Jack Straw to be 'denied knighthood and peerage' under Labour leader Jeremy Corbyn

Last February, Mr Straw was filmed by undercover reporters seemingly agreeing to use his political contacts for financial gain

Jack Straw, one of the longest-serving Cabinet ministers in a Labour government, is to be denied a place in the House of Lords for as long Jeremy Corbyn is Labour leader, according to a senior Labour Party figure.

Mr Straw served in the Cabinet for  the entire time Labour was in power from 1997 to 2010. He is despised by some members of the Labour Party for his role as Foreign Secretary in the 2003 Iraq war.

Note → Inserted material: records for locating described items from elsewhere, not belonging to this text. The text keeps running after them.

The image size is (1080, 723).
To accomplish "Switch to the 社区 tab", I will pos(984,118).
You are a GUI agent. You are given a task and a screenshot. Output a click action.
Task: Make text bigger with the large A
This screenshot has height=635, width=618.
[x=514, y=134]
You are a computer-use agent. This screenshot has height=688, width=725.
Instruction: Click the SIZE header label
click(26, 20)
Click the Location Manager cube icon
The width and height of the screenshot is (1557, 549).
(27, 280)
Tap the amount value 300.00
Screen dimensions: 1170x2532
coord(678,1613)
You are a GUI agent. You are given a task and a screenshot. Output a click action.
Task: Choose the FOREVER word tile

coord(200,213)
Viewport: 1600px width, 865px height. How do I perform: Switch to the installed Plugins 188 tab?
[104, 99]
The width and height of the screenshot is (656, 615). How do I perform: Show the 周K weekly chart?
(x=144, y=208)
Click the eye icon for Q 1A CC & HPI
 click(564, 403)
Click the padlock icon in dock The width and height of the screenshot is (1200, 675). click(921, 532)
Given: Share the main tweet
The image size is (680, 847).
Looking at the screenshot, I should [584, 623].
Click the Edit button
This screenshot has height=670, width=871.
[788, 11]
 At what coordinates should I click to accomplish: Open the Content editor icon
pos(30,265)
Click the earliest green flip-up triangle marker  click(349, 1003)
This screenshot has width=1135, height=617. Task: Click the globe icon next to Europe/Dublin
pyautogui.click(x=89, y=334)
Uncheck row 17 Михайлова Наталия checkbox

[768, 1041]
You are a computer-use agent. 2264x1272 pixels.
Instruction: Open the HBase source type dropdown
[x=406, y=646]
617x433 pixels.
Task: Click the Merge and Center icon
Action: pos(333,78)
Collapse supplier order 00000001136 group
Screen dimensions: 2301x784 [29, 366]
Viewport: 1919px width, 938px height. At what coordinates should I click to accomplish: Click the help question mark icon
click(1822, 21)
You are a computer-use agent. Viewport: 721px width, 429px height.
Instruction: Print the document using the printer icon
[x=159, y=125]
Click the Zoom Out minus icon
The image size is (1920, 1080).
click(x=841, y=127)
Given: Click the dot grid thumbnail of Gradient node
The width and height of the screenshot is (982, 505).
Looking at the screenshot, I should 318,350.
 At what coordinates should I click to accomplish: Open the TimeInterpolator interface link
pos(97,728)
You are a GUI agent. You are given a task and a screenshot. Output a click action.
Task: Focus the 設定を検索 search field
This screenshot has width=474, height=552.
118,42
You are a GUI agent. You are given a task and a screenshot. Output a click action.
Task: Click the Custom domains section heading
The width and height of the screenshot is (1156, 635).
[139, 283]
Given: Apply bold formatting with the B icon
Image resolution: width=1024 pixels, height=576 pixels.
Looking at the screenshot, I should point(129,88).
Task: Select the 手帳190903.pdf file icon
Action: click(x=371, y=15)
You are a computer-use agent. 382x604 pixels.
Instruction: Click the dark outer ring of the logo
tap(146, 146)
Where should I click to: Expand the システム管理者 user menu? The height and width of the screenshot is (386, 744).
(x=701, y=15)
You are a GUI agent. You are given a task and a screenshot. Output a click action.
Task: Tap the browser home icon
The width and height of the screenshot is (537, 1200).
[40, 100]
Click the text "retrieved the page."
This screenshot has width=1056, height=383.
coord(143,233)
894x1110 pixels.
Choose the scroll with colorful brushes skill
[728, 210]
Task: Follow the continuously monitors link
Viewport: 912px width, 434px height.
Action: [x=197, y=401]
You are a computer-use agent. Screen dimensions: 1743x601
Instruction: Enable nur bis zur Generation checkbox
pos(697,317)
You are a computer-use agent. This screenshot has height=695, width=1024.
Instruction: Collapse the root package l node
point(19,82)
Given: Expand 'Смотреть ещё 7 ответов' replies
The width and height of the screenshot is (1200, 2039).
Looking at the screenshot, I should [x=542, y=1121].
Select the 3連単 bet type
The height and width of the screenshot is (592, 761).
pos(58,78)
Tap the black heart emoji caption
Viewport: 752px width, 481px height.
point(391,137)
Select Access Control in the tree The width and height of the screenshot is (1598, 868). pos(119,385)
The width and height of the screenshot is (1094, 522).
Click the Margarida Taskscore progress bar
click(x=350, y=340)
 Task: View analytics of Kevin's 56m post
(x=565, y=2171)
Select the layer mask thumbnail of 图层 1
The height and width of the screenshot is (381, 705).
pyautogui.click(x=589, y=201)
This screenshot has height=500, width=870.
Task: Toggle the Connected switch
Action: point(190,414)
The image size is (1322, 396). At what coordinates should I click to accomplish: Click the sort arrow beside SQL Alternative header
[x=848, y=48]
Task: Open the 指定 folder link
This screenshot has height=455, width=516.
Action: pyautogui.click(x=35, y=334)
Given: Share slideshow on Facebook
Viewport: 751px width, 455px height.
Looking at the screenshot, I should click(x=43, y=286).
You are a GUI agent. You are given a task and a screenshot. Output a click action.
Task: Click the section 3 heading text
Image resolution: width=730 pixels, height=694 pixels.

In February last year, Mr Straw was filmed by undercover reporters from Channel 4 and The Daily Telegraph, seemingly agreeing to use his political contacts for financial gain. He revealed during that conversation that he was expecting to go into the Lords when he stepped down from the Commons in May, after 36 years as an MP. 

The Labour grandee served in both Tony Blair and Gordon Brown's administrations

The then-Labour leader Ed Miliband was willing to nominate Mr Straw for a peerage, but had to shelve the idea pending an investigation by Parliament’s standards watchdog Kathryn Hudson, who eventually cleared Mr Straw of wrongdoing – although the broadcasting regulator, Ofcom, came out strongly in defence of the Channel 4 investigation.

Mr Corbyn’s spokesman said the Opposition leader was not thinking of nominating anyone for a peerage or honour – but would not be drawn on whether Mr Straw had any chance of being on any future list.